Create a long-term approach in the work
Should be possible to combine permanent assignments and special initiatives
Both the actors of the education system and the National Agency for Education have permanent assignments within the area of gender equality. At the same time there is a significant signal value in being able to conduct special initiatives and being able to highlight issues which are particularly politically prioritised. In order to create a long-term approach in the work, it should be possible for all relevant actors to combine these two assignment forms in a constructive manner.
The Government should consider how many special assignments should be given over a certain period, so that the permanent assignments are not outcompeted and so that the signal value of special initiatives is not lost. If the Government believes that continuous promotion of gender equality in the education system should be a part of the National Agency for Education's tasks, then according to our opinion there are reasons to consider writing this task more clearly in the agency's instructions.
Our study shows that the National Agency for Education has had organisational problems with handling the initiatives which we have evaluated, as they have had many other assignments to handle simultaneously. Statskontoret assesses that this type of problem may arise if an agency is given an unexpectedly large number of special assignments over a period.
At the same time we assess that an agency should be able to cope with receiving a large number of special assignments if that is the preferred governance of the Government and if they receive the assignments with a certain level of long-term planning. Both the Government and agency can work to create as good a dialogue as possible on future assignments, so that the agency is aware of the assignments in a timely manner and can thereby prepare.
The large number of initiatives also affects the actors of the education system.
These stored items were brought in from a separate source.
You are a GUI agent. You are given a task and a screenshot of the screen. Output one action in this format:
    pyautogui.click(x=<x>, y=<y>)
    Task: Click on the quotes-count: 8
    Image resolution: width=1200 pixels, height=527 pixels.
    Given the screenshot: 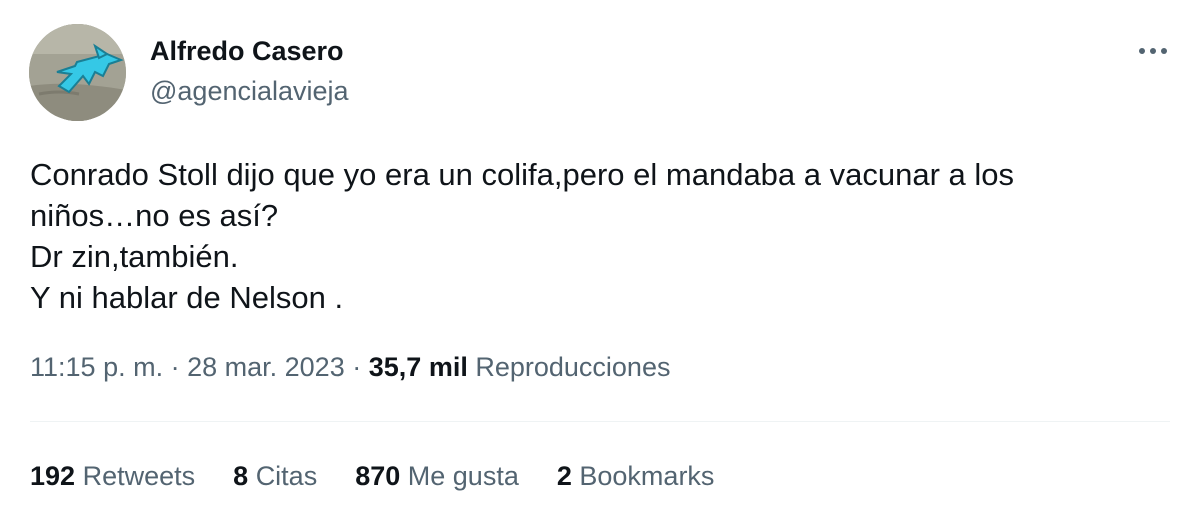 What is the action you would take?
    pyautogui.click(x=241, y=476)
    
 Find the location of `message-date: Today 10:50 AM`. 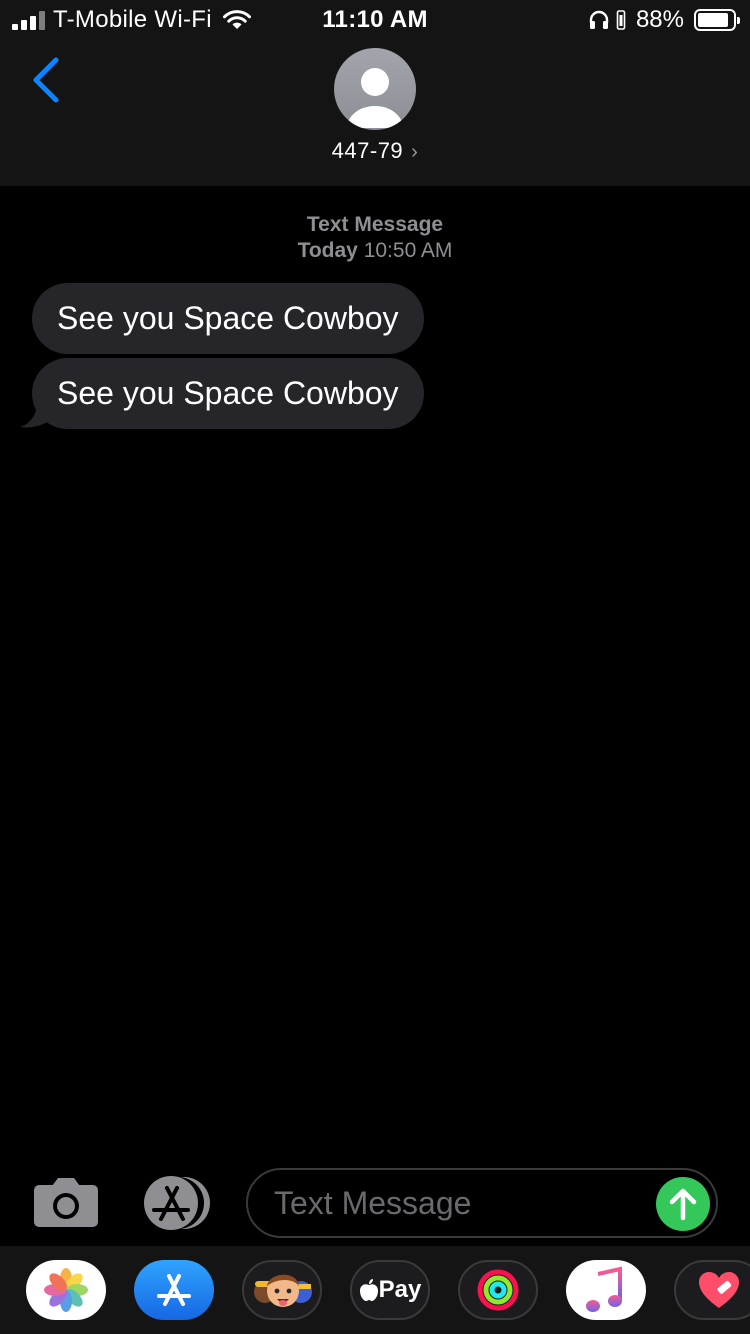

message-date: Today 10:50 AM is located at coordinates (375, 251).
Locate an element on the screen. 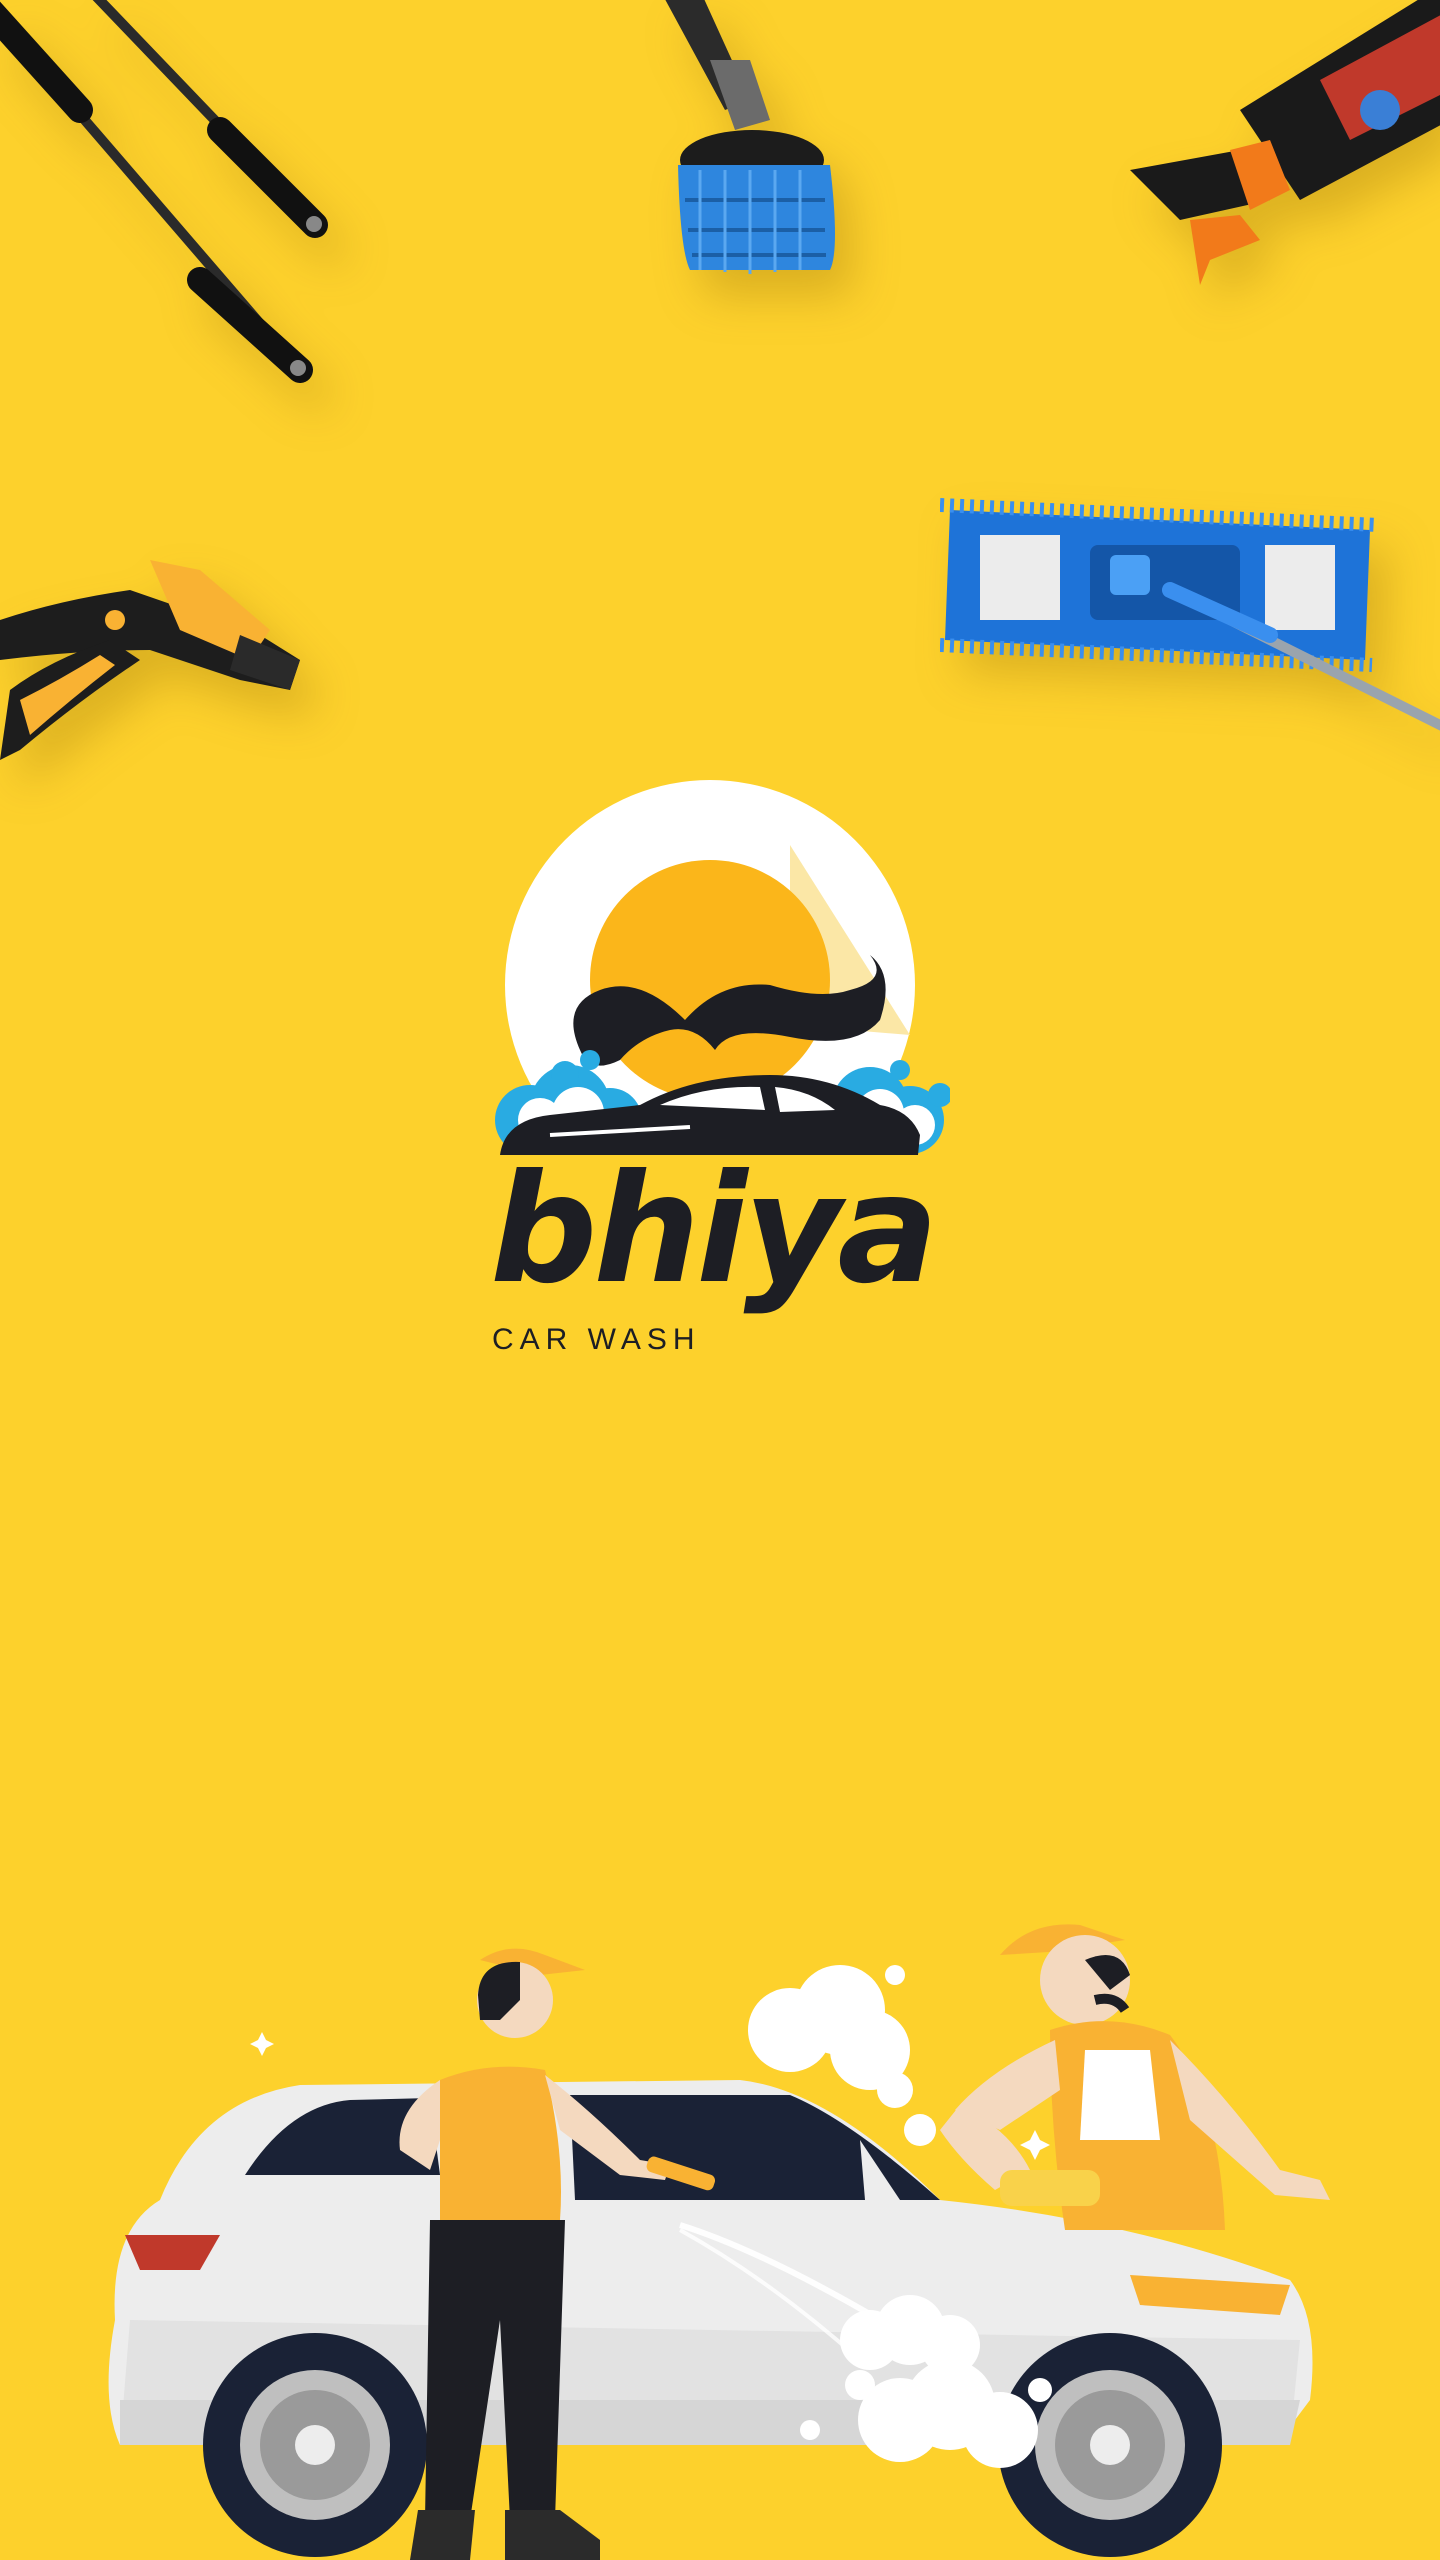 The height and width of the screenshot is (2560, 1440). wheel-rear is located at coordinates (315, 2445).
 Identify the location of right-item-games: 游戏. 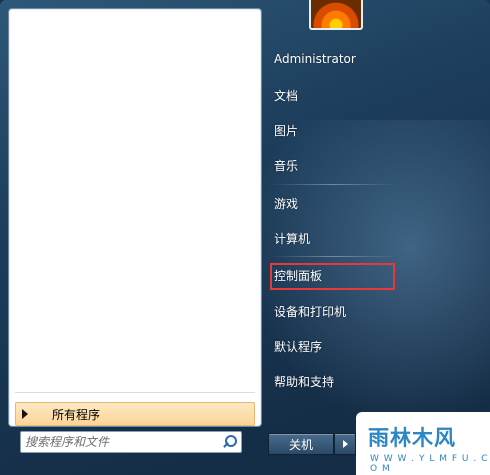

The gender equality promotion efforts have competed for time and attention with many other initiatives. They have also been voluntary. This may have contributed to the National Agency for Education finding it difficult to fill places for some of the efforts.
Target the ordinary processes of activities, not the real enthusiasts
Research shows that successful gender equality work is generated through knowledge, commitment and responsibility which is shared by many persons in the activities. The work needs to be conducted continuously and in an integrated manner within the framework of the ordinary processes of the activities. The presence of real enthusiasts can certainly attract attention to the issue, but is not enough to create a long-term approach in the work.
The efforts which we have evaluated have mainly focused on individual knowledge development. This primarily applies to in-service training, while research-led supervision and development projects have been closer to the ordinary processes of the education system. Large focus on individual knowledge development risks being less efficient in the long-term than efforts which focus directly on the ordinary processes of the education system. The survey which we conducted also shows that on average research-led supervision and development projects are perceived as more efficient by the participants.